ECLI:NL:GHARL:2018:7752
Gerechtshof Arnhem-Leeuwarden
- Hoger beroep
- Rechtspraak.nl
Niet-ontvankelijkheid van appellant in verzet tegen verstekvonnis wegens niet-tijdige indiening
In deze zaak heeft het Gerechtshof Arnhem-Leeuwarden op 28 augustus 2018 uitspraak gedaan in hoger beroep. De appellant, die in eerste aanleg in verzet was gegaan tegen een verstekvonnis van de rechtbank Gelderland, is door het hof niet-ontvankelijk verklaard in zijn verzet. Het hof oordeelde dat het verzet niet tijdig was ingesteld. De appellant had op 7 maart 2014 verzet aangetekend tegen een verstekvonnis van 8 december 2010, maar het hof stelde vast dat de appellant al eerder, op 4 oktober 2013, een daad had verricht waaruit bleek dat het verstekvonnis hem bekend was. Dit betekende dat de verzettermijn van vier weken op dat moment was aangevangen. Aangezien de verzetdagvaarding pas op 7 maart 2014 was uitgebracht, was het verzet te laat en werd de appellant niet-ontvankelijk verklaard.

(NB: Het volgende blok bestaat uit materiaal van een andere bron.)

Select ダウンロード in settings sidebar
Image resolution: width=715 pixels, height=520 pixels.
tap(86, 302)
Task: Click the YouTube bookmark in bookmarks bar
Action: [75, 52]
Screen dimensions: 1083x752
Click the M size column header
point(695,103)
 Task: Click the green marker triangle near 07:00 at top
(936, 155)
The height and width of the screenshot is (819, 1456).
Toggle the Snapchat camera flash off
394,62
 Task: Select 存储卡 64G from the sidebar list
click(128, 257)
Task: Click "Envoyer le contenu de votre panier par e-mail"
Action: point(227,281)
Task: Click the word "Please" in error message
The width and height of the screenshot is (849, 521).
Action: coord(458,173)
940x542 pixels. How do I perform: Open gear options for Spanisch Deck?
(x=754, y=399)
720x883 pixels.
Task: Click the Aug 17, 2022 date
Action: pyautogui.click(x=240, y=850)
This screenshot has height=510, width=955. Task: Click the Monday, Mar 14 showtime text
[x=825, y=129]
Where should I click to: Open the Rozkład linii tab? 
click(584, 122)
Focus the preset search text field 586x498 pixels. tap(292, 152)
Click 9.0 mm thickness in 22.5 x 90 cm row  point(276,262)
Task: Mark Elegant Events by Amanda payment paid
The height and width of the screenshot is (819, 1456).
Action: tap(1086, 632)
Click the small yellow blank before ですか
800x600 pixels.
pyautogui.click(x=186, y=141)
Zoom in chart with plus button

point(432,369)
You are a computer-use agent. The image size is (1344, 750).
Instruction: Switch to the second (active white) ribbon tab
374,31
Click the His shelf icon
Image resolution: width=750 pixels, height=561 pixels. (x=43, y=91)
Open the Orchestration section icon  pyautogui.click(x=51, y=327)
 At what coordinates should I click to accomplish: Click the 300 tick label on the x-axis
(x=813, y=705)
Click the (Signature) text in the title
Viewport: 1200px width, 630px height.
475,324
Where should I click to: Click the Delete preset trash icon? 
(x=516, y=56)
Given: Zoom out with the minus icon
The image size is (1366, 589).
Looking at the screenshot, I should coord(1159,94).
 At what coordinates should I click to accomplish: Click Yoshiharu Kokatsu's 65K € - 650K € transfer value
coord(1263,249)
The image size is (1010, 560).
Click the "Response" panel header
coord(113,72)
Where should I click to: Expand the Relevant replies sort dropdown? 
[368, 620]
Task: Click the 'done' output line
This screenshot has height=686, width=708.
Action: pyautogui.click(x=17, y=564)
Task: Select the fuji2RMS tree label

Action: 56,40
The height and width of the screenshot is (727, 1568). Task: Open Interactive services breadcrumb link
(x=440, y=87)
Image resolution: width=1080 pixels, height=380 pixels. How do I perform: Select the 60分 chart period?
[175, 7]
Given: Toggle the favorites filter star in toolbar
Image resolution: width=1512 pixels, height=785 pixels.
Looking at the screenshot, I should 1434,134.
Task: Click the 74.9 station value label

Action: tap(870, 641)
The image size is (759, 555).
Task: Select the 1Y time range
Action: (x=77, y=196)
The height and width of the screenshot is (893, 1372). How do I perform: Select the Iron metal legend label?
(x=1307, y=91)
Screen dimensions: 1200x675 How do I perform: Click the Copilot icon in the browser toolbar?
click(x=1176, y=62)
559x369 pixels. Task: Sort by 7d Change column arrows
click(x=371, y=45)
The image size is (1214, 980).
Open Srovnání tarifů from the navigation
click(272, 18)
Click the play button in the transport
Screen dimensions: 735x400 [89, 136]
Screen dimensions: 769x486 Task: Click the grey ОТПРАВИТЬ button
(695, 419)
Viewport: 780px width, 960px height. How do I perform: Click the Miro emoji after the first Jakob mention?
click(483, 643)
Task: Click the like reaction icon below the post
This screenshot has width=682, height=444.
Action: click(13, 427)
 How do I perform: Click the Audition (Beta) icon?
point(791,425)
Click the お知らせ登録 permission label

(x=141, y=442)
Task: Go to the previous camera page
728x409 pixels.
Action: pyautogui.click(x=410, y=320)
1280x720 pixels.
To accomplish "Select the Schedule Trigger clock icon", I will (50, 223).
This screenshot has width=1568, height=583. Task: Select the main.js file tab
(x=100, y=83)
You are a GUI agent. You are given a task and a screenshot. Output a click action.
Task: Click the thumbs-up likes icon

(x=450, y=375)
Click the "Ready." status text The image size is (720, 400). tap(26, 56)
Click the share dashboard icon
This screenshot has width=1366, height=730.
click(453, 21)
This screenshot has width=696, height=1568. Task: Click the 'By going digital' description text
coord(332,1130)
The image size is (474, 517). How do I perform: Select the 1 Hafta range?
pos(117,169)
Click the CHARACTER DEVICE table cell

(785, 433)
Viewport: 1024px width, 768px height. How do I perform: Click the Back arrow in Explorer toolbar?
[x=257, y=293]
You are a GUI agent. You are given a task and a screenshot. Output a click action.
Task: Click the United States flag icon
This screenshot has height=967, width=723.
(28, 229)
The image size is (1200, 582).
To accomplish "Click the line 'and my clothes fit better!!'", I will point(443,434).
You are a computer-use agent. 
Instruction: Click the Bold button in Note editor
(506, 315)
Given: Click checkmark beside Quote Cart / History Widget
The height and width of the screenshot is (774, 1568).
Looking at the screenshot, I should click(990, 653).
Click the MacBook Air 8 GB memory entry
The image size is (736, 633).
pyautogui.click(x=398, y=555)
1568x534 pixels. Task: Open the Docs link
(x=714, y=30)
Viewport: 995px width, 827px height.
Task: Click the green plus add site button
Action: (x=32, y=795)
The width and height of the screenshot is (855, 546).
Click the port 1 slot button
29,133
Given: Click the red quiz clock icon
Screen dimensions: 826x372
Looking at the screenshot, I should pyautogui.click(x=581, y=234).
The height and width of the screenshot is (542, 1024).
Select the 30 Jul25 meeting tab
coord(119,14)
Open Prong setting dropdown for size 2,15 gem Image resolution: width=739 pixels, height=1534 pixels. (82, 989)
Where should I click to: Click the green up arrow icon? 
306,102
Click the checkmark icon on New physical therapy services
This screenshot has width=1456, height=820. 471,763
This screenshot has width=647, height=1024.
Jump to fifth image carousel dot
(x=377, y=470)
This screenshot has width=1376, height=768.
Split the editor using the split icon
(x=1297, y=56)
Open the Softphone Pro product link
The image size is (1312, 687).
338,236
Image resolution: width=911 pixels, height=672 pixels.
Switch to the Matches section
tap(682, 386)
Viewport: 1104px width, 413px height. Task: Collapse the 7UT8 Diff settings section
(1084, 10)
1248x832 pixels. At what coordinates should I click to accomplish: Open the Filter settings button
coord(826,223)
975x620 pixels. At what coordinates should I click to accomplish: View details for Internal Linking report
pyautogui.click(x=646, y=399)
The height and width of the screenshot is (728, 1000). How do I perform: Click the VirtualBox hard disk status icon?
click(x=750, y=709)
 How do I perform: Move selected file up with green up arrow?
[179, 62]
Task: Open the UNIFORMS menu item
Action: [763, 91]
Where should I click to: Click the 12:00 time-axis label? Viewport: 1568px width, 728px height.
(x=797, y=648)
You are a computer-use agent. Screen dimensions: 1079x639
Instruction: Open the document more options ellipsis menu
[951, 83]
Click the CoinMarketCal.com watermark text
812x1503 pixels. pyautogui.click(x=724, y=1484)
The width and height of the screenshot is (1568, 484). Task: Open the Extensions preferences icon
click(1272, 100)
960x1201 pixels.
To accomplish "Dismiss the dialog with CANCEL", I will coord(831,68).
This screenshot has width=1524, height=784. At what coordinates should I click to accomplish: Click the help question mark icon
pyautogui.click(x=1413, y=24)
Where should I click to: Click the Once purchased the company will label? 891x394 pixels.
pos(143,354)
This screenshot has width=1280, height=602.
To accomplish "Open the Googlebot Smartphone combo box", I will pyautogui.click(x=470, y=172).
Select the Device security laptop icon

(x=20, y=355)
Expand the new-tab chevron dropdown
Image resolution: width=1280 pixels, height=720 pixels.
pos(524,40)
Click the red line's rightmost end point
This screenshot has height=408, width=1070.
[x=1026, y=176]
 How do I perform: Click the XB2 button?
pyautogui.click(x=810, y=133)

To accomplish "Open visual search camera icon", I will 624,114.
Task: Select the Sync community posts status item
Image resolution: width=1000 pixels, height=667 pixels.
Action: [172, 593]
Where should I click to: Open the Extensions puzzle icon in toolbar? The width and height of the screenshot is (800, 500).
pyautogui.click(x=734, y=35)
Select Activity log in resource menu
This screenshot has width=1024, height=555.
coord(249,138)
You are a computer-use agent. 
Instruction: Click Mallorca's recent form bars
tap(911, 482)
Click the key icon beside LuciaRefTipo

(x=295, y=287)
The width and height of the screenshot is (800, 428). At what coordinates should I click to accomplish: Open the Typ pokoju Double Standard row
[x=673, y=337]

Het hof vernietigde het vonnis van de rechtbank Gelderland van 26 november 2014 en veroordeelde de appellant in de kosten van beide instanties. De kosten voor de procedure in eerste aanleg werden vastgesteld op € 868,50 voor salaris van de advocaat en de kosten voor de procedure in hoger beroep op € 1.937,- voor griffierecht en € 1.391,- voor salaris van de advocaat. Het hof bepaalde dat de appellant deze kosten binnen veertien dagen na dagtekening van het arrest diende te voldoen, met wettelijke rente in geval van niet-tijdige betaling. Het arrest werd in het openbaar uitgesproken.